> **Goal of the exercise**:
Reproduce the passage of the banana disease article below that runs between "However, Ntungamo District" and "those severely hit.", inclusive, keeping every word and punctuation mark unchanged.

> **Study text**:
╔══

Scientists unsure as new banana disease spreads

Sunday February 16 2020

Affected. An affected banana in a plantation at

Affected. An affected banana in a plantation at Kicece Primary School, Rweikiniro Sub-county, Ntungamo District. Photo by Perez Rumanzi 

By Monitor Reporters

A new deadly banana disease that emerged in January in Ntungamo District, continues to ravage banana plantations and spread widely as local agriculture experts say they are uncertain of what to do to help farmers manage it.
The disease has been confirmed in Ntungamo and Kabarole districts, according to earlier information from Ministry of Agriculture.

However, Ntungamo District officials told Sunday Monitor on Friday that the disease that started in the sub-county of Rweikiniro, has now spread to other sub-counties of Ruhaama, Rubaare, Ntungamo and Kitwe Town Council, all in Ntungamo District.

The banana plantation of Kicece Primary School in Rweikiniro was one of those severely hit.
Mr Kampson Gershom Kobwohe, the school head teacher, said the entire school banana plantation measuring about four acres has been destroyed.

“This [banana plantation] has been the source of food for the teachers and pupils. We don’t know what to do next,” said.

Mr Bernard Ndajunoha, the chairman of Kirugu ward, Ruhuma County, and also a banana farmer, said the disease started manifesting in November last year.

The disease
Mr Edmund Mukama, the Rweikiniro Sub-county agriculture extension officer, said the fast-spreading disease attacks banana fruit, drying them from the stem at all the stages of development.


“The disease attacks a banana fruit from the banana tree either as a young fruit or after it has developed and ready for harvesting. It turns the fingers brown like it has been roasted in fire, later drying the banana fingers,” Mr Mukama said.

He said the biggest danger with the new disease is that it attacks all breeds of bananas and no one knows how it spreads or how it can be managed.

Ms Esther Atwine, the Ntungamo District agriculture officer, said they received the complaints and visited the plantations.

“We are waiting for the samples we took for study at Mbarara Zonal Agriculture Research Centre to know whether it’s a bacteria or virus and know the mode of transmission so that we can prevent its further spread. However, we are advising farmers to cut down the affected plants and chop them into small pieces like in the case of the banana bacteria wilt. We shall come up with measures on how to control it soon,” Atwine said.

On Friday, the senior communications officer in the Ministry of Agriculture, Ms Gladys Kajura, said updates about the disease could be got from crop protection department of the Ministry of Agriculture. But attempts to reach the commissioner for crop protection were futile by press time.

╚══

> **Source material**:
╔══

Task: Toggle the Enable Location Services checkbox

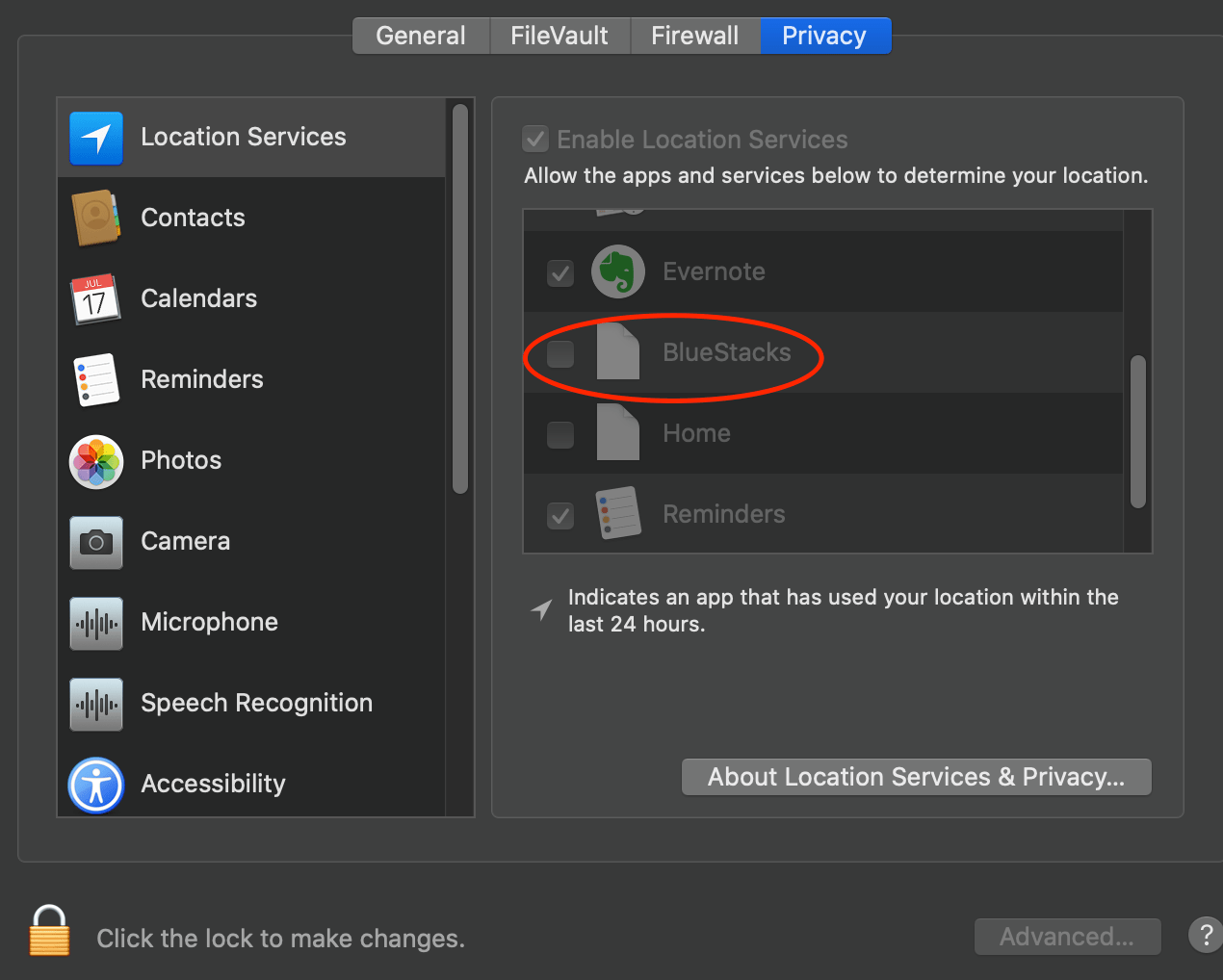Action: point(535,139)
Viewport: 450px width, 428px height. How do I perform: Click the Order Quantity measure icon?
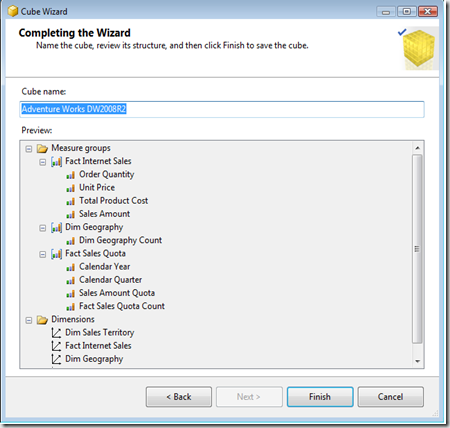pos(70,175)
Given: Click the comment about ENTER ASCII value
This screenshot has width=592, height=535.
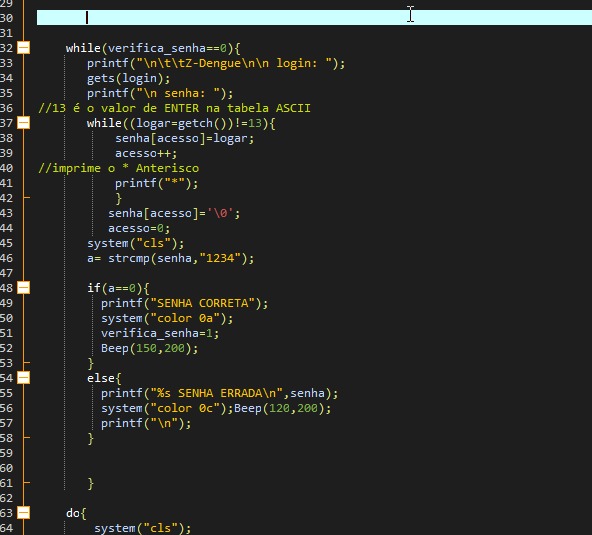Looking at the screenshot, I should [x=174, y=108].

╚══

> **Written response**:
However, Ntungamo District officials told Sunday Monitor on Friday that the disease that started in the sub-county of Rweikiniro, has now spread to other sub-counties of Ruhaama, Rubaare, Ntungamo and Kitwe Town Council, all in Ntungamo District.

The banana plantation of Kicece Primary School in Rweikiniro was one of those severely hit.